Program Overview

The PAASS Compaass Rose Series is designed to provide professional support and direction for agricultural aviation pilots who are new to the industry and those want to learn more about the industry and what it takes to get into ag aviation.  

If you want to know more about how start a career in agricultural aviation safely and successfully and have questions about finding an operator to work for, ag flight schools, how to deal with insurance, and many other topics then the Compaass Rose Series is the place to be. If you are an operator wanting to begin mentoring a new pilot into the industry but you’re not sure how to go about doing this, then the Compaass Rose Series is the place for you to be as well.

The goal is for the participants to enhance their own knowledge, continue to gain agricultural aviation experience, and improve their individual professionalism.  Agricultural aviation pilots will have an opportunity to discuss ideas and philosophies about the business, make informed decisions about their future, and learn with some of the industry’s top operators. Operators can learn about mentoring new pilots and get an idea of the questions and concerns of pilots new to the ag aviation industry. 

The Compaass Rose format was updated in 2017 to create an environment even more favorable for those pilots new to the industry or looking to get in to it. While Compaass Rose is open to anyone, the program was created specifically for that group. Anyone interested in agricultural aviation as a professional career is invited to participate in Compaass Rose.


Compaass Rose is led by two PAASS presenters. The session begins with all participants in the main room. After introductions, participants will be split into two groups – new pilots and experienced pilots. New pilots are those with less than five years of experience as agricultural pilot or those with no ag aviation experience but are looking to get in to the industry. The experienced pilot group is everyone else.

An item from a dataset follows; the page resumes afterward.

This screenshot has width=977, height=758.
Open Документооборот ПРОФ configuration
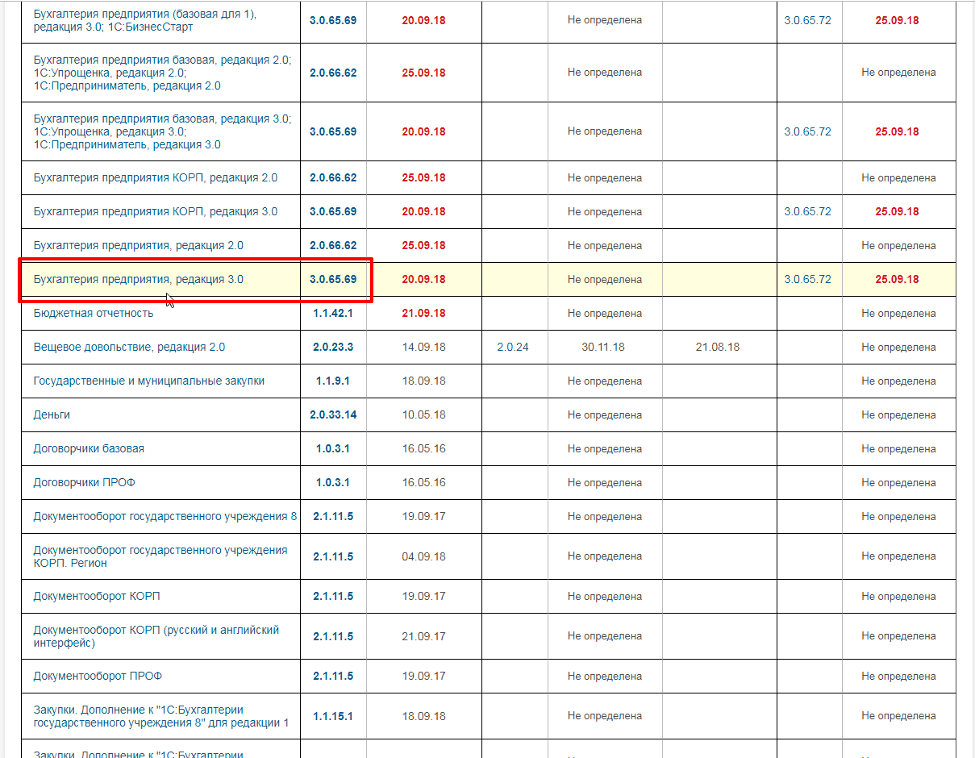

The two groups are separated, with the new pilots being moved temporarily to a separate room. A series of questions are presented to each group using audience polling software to record an anonymous response. The goal of the questions is to facilitate a discussion about topics related to growing professionally as an ag pilot and to help operators learn how to recruit and mentor new pilots safely and effectively. While the two groups are asked different questions, the questions are paired up by topic, so that the perspective of both the new pilots and experienced pilots can be shared and discussed.

Once each group has gone through their series of questions and discussed issues of concern or interest, the new pilots are brought back into the main room to rejoin the experienced pilots. The responses to the questions of both groups are reviewed together, so that both the new and experienced pilots can see how the other group answered the questions. The whole group can then discuss the questions, answers, and any other topics of interest. Participants are encouraged to contribute their viewpoints and ask additional questions.

Having the new pilots in a room entirely by themselves is one of key benefits of the new format. It allows these pilots to ask the questions they might not be comfortable asking with more experienced pilots or their own operator present in the room. The discussion can focus on the things these new pilots have the most concern about. They can share these questions and concerns with each other and the PAASS presenter who leads their separate session. If concerns need to brought back to the whole group, they can be addressed by the PAASS presenter instead of the new pilot or pilots, who may wish to remain anonymous.

  • Attend the NAAA Ag Aviation Expo; A Compaass Rose session is offered there each year.
  • Attend your State or Regional Agricultural Aviation Convention; Check their program to see if Compaass Rose will be offered.

Contact Scott Bretthauer at least 60 days prior to your convention to confirm availability of presenters. There is no additional charge to the state or regional association beyond those associated with having PAASS.

  • Timing: Schedule a 90-minute or 2-hour (preferred) window either the day before or day after the PAASS Program
  • Room Requirements: Book two rooms for the Compaass Rose session as follows. The presenters will provide projectors and computers.
    • Room 1 (Main) – All participants, 2 screens
    • Room 2 (Breakout) – New Pilots, 1 screen
  • Advertise the session

The Compass Rose first appeared on ships’ navigational charts around 1300. “Rose” comes from the fact that the design looks like rose petals. The now standard 32-point Compass Rose with the fleur-de-lis indicating north and the cross indicating east [long thought to be the direction to paradise] evolved around the time of Christopher Columbus. The Compass Rose on a map or navigational chart provides directional information. A Compass Rose can be found at many general aviation airports and is often a part of the airport’s ‘Airmarking’ program. An airport Compass Rose is used to calibrate the aircraft magnetic compass. It is also a unique airfield identifier. The NAAREF Compaass Rose Series is designed to help people identify their needs and goals and then navigate agricultural aviation.